→ Work required:
Set down without change every line from the line that contains "Task: Click Upload profile photo link" through the end of the listing, and only those lines. No pictures.
-- -- --
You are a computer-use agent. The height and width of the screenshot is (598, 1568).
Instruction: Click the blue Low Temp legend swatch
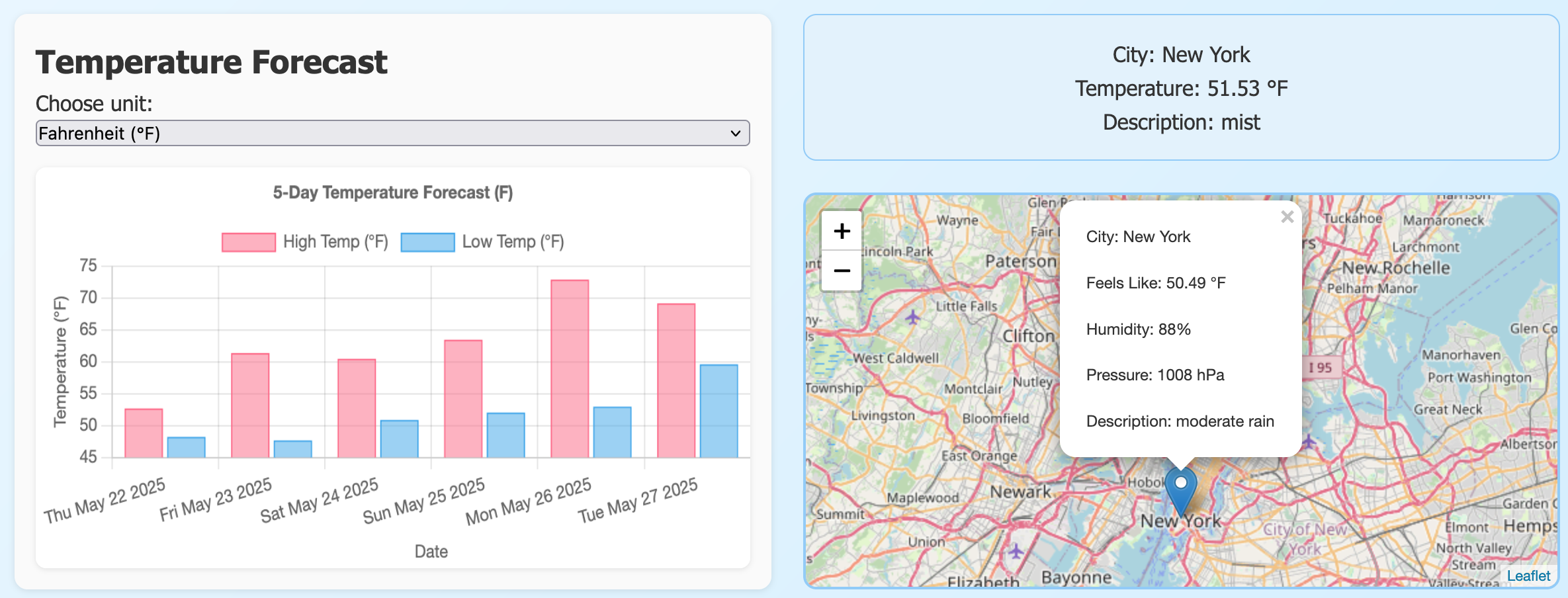point(427,242)
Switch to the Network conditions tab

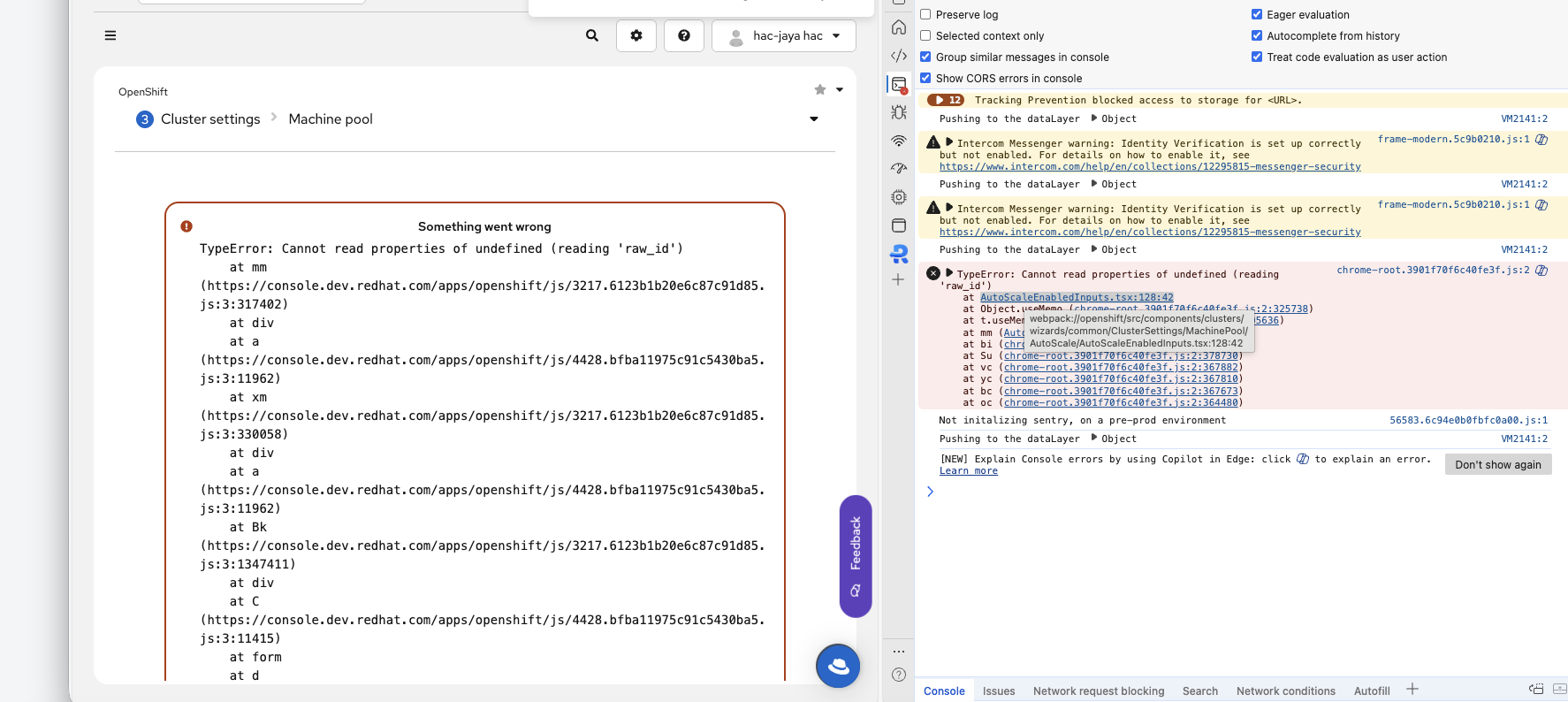(1285, 691)
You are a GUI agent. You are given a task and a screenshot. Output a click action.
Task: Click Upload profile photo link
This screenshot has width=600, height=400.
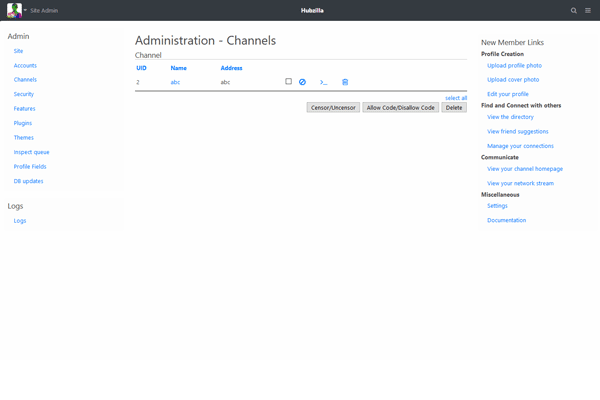pos(514,65)
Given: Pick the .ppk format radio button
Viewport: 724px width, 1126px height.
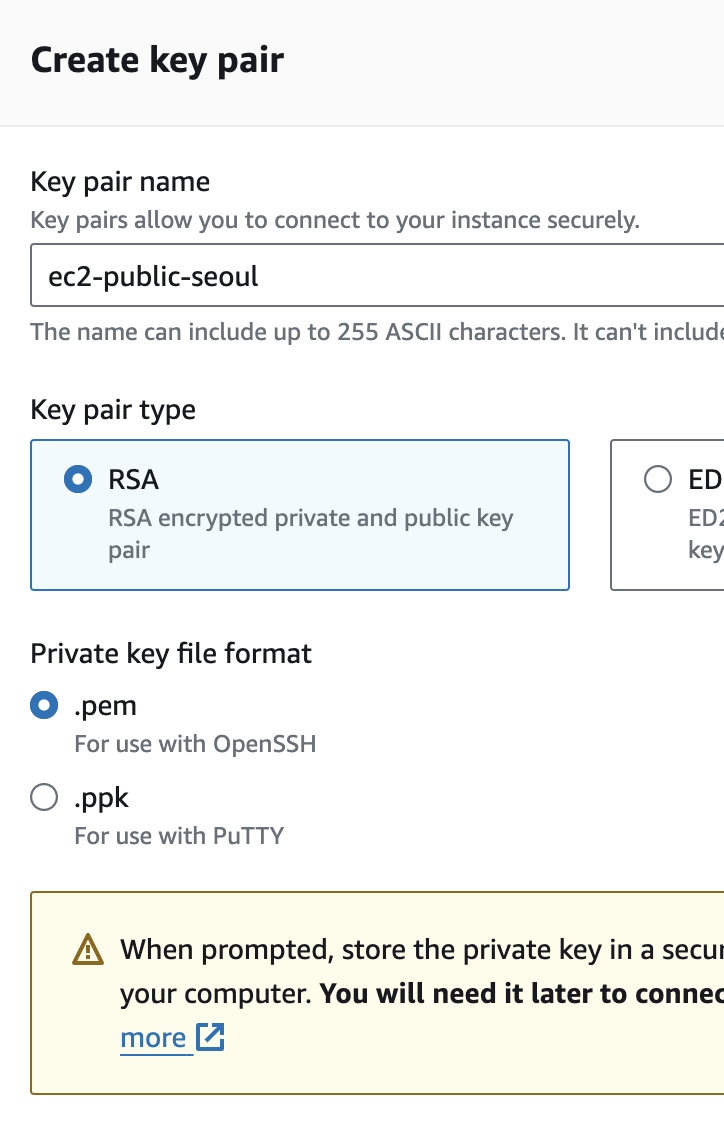Looking at the screenshot, I should 44,798.
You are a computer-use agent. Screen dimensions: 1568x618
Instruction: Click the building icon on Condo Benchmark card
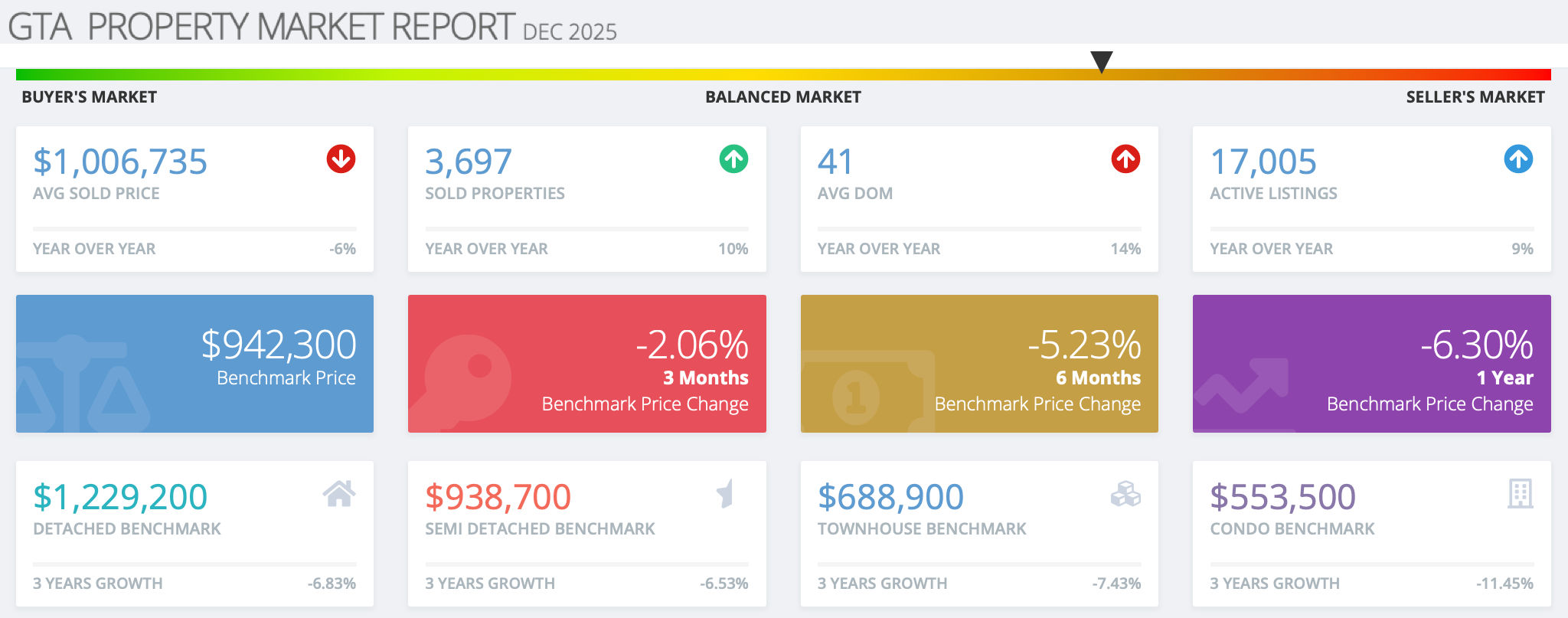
-- -- --
→ Task response:
Task: Click Upload profile photo link
This screenshot has width=600, height=400.
pos(514,65)
Given: Pick the .ppk format radio button
Viewport: 724px width, 1126px height.
Looking at the screenshot, I should 44,798.
You are a computer-use agent. Screen dimensions: 1568x618
Instruction: Click the building icon on Condo Benchmark card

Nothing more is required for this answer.